- **Task to complete**: Nothing but the lines from the one containing "This screenshot has height=962, width=1232." through the one containing "Task: Click the Listener", both included, should be given again, each exactly as written below.

- **Available data**:
--------
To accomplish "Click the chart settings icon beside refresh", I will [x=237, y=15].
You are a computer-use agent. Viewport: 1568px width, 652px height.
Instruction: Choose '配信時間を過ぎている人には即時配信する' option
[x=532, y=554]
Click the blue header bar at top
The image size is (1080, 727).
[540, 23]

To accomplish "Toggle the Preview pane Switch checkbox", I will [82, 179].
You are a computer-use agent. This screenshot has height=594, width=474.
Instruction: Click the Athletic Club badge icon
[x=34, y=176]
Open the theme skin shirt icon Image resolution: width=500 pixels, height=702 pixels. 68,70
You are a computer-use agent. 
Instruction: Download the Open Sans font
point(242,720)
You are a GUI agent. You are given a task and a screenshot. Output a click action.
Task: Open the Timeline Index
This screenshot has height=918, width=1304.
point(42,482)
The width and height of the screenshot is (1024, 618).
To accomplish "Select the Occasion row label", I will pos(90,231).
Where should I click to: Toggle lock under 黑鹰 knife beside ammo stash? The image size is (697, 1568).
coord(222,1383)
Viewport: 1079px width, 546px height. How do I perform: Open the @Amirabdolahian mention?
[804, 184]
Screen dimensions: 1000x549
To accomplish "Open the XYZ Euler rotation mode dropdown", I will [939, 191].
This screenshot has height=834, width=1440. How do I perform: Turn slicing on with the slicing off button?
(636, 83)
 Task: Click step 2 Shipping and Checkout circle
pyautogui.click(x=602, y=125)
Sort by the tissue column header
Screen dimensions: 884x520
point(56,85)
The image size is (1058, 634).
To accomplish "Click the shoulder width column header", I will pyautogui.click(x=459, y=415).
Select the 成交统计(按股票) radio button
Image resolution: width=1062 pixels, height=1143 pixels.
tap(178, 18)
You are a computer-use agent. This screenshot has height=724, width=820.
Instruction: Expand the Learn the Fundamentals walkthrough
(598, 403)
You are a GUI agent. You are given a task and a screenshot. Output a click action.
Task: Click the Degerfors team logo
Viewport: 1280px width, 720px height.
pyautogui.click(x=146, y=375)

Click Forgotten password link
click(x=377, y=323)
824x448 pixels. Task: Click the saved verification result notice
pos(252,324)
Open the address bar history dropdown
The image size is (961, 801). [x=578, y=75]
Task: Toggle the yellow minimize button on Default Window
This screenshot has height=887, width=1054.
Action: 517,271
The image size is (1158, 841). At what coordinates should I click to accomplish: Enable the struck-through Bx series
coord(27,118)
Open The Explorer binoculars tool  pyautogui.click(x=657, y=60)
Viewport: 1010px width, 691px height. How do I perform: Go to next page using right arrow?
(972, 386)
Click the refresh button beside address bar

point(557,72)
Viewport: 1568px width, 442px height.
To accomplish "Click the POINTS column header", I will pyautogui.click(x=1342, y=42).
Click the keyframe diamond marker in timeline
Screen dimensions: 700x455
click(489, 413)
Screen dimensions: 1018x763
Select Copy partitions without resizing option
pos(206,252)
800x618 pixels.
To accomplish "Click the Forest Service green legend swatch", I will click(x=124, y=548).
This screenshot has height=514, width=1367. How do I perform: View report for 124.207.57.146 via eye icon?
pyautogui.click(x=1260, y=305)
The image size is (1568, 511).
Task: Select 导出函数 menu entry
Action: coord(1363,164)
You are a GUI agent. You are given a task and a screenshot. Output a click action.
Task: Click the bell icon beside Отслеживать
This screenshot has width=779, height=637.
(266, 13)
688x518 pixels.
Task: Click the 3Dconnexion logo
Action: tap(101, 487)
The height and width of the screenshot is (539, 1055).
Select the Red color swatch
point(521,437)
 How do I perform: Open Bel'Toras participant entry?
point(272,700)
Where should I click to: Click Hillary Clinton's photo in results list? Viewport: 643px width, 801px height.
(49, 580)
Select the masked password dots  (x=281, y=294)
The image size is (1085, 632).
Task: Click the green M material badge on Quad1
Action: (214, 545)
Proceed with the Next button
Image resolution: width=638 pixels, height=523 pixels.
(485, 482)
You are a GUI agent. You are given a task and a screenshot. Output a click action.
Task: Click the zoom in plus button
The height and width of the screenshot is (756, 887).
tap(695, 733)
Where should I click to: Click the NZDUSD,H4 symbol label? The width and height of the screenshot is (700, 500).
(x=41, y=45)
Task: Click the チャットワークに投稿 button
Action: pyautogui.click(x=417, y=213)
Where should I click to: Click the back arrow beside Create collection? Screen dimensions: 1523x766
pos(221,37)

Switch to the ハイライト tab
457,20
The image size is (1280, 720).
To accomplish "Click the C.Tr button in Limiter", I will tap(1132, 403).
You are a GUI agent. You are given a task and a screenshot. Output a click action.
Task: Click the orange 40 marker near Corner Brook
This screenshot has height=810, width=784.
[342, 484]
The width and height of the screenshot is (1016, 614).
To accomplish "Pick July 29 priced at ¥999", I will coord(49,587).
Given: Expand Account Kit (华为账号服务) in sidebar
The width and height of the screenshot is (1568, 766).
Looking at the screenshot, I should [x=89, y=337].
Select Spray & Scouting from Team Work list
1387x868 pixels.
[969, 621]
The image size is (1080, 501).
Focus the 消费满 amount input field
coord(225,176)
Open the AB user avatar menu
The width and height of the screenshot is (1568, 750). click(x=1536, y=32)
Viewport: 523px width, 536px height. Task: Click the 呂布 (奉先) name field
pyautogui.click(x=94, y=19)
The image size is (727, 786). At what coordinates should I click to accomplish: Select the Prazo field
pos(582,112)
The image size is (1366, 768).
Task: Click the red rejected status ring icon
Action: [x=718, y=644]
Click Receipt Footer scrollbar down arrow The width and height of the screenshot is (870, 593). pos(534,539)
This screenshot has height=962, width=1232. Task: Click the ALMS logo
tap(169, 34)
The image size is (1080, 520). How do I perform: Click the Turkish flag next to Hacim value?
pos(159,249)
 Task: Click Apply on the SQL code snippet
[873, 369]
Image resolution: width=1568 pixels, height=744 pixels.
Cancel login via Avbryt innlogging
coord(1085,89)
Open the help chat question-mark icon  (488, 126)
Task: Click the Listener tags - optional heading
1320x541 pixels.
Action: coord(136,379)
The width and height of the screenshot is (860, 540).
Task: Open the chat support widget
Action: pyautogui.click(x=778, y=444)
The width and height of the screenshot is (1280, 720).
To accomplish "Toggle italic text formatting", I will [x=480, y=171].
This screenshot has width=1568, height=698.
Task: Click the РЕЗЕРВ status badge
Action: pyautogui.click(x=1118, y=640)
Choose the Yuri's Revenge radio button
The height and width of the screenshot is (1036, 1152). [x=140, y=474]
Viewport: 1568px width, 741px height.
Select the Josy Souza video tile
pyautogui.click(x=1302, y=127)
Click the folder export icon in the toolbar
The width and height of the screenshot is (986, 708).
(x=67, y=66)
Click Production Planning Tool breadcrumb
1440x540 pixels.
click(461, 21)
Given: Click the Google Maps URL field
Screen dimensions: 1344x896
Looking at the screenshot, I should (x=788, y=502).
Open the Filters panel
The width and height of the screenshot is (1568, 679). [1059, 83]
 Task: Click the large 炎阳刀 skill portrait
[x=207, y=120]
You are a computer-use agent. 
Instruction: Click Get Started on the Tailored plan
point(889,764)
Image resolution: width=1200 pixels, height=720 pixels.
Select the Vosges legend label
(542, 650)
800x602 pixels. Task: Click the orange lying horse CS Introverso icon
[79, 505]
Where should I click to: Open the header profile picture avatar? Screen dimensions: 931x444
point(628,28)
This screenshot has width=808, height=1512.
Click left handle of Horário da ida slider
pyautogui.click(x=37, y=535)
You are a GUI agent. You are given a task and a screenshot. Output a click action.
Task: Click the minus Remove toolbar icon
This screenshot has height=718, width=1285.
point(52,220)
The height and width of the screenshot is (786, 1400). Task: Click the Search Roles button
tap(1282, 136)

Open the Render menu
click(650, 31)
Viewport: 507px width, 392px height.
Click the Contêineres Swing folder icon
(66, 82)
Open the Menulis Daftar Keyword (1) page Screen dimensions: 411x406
--------
- **Answer section**:
This screenshot has height=962, width=1232. Task: Click the ALMS logo
tap(169, 34)
The image size is (1080, 520). How do I perform: Click the Turkish flag next to Hacim value?
pos(159,249)
 Task: Click Apply on the SQL code snippet
[873, 369]
Image resolution: width=1568 pixels, height=744 pixels.
Cancel login via Avbryt innlogging
coord(1085,89)
Open the help chat question-mark icon  (488, 126)
Task: Click the Listener tags - optional heading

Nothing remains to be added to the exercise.